The Specials: Specials Edition

The Specials: Specials Edition

When The Specials was released in a handful of theaters in 2000, the superhero genre was at low ebb. The once-vaunted Superman and Batman series were locked in a state of suspended animation, having lapsed into camp in their later installments, and Mystery Men had just belly-flopped, suggesting that the public's appetite for quirky comedies about second-rate superhero teams was limited at best. Five years later, however, the genre has experienced a spectacular comeback, as two of last year's most satisfying blockbusters (Spider-Man 2 and The Incredibles) exploited the juxtaposition of the superhuman and the mundane that lurks at the heart of The Specials' humor.

The timing couldn't be better for the DVD release of The Specials. A superhero movie nearly devoid of superheroics, not to mention special effects, the film documents the angst and ennui of the Specials, the "sixth or seventh" greatest superhero team in the world. Less an action flick than an inaction movie, the shaggy comedy follows a group of misfits imbued with a questionable and wildly eclectic assortment of superpowers (including the lamentable ability to lay eggs) as they talk, brood, and unsteadily navigate a series of personal and professional crises.

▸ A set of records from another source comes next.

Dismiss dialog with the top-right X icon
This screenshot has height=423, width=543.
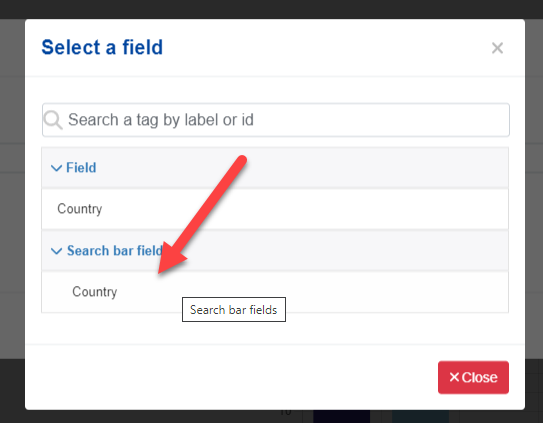(497, 48)
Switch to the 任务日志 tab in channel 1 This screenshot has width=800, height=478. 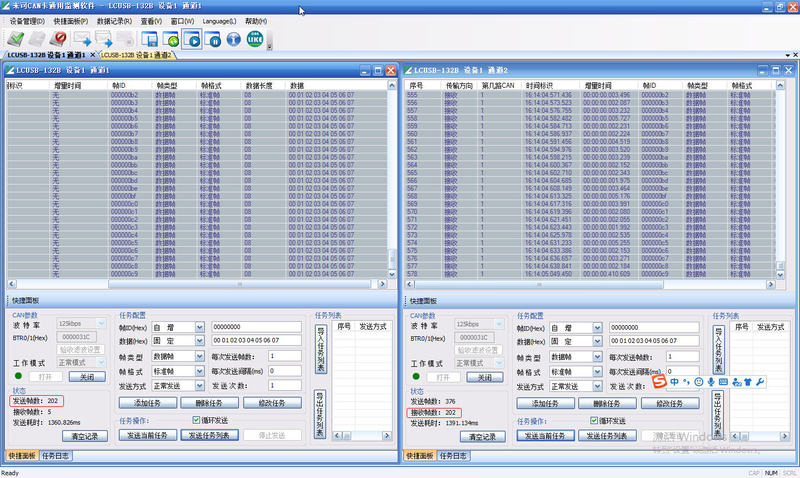pos(57,455)
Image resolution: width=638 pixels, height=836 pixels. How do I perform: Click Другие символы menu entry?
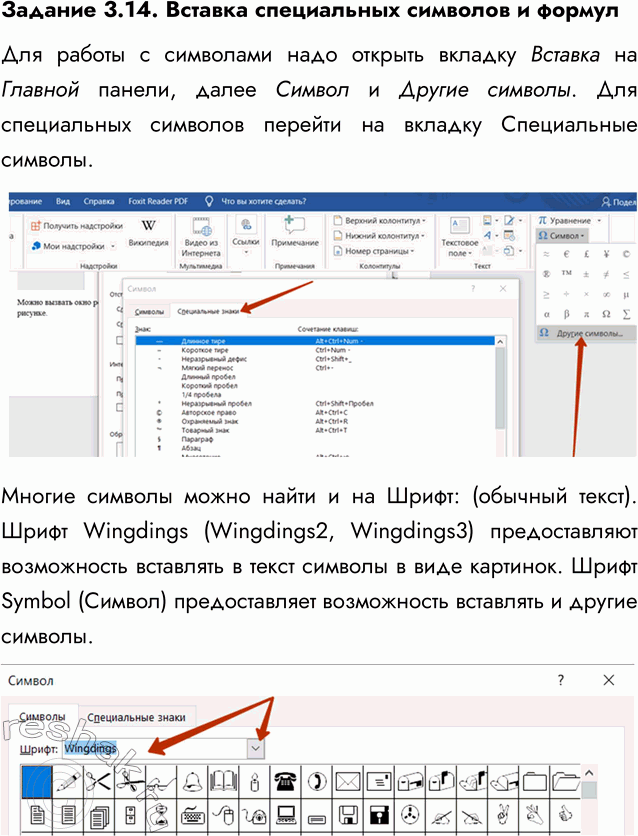pyautogui.click(x=586, y=333)
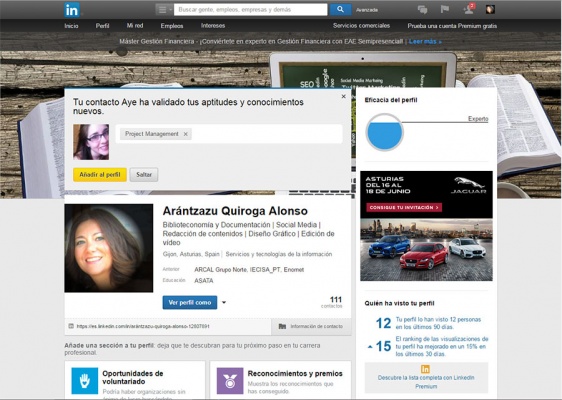Open the Intereses menu
The width and height of the screenshot is (562, 400).
click(213, 26)
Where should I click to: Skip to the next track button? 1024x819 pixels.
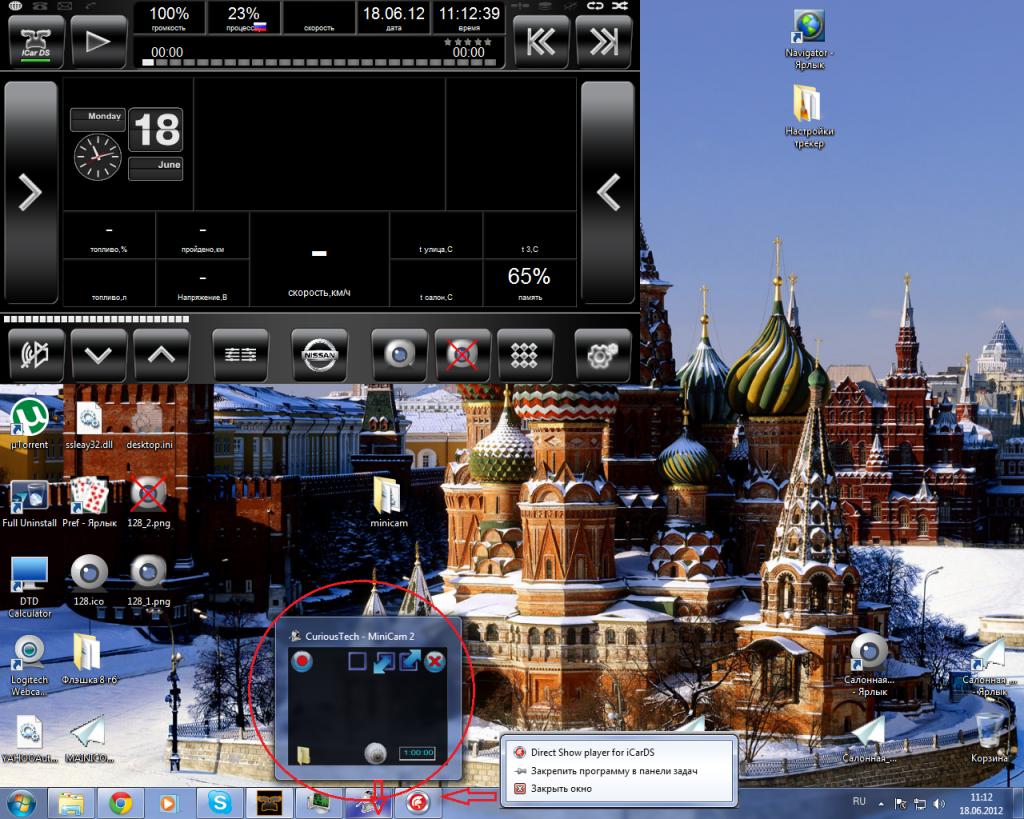[x=604, y=42]
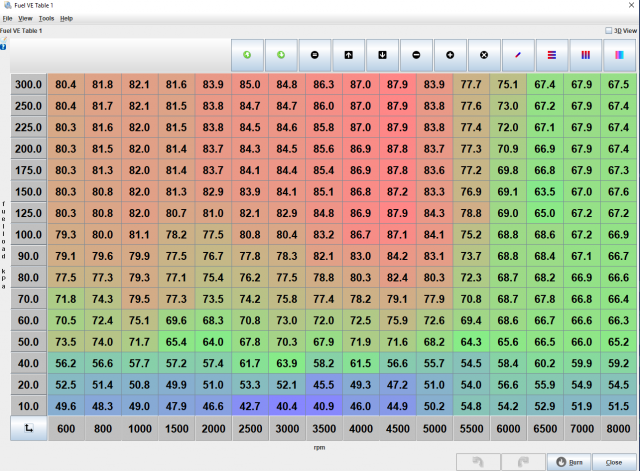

While contemplating abandoning the glory of superhero life for the security of private-sector work, clean-cut leader Thomas Haden Church tries to salvage his failing marriage to Paget Brewster. Faded heartthrob Rob Lowe ponders joining a hotter superhero team, while profane, hard-living Jamie Kennedy tries to live down his dark past as a supervillain and unsuccessfully hits on the Specials' female members. The team's future seems to rely heavily on the success of a signature line of action figures, but their hopes die a bleak, instant death when they watch a commercial for the figures that gets their powers, personalities, accessories, and even their skin color wrong. Worse still, one of the figures inexplicably boasts the face of Richard Dawson, just one of the bizarre, random details that makes the faux-commercial's dead-on spoof of the manic, Pixie Stick-addled hard sell of kiddie ads so hilarious.

On a surprisingly candid and bitter commentary track, screenwriter/co-star James Gunn, who went on to pen the blockbusters Scooby-Doo and Dawn Of The Dead, criticizes first-time director Craig Mazin for pitching the comedy too broad, but the film is more deadpan than Gunn makes it out to be. Like The Incredibles, Mazin and Gunn's movie manages to eke a surprising amount of pathos out of its superheroes' pain. Church's character, for one, functions as a clueless buffoon, but like Ronald Reagan, he seems to genuinely believe in his windy platitudes, and there's poignancy in the gulf between his lofty values and the glum realities of his life and career. Shot quickly and cheaply with a deft cast heavy on TV also-rans, The Specials is the weird little sleeper Mystery Men should have been, a darkly funny portrait of wayward superhumans at their least super and most human.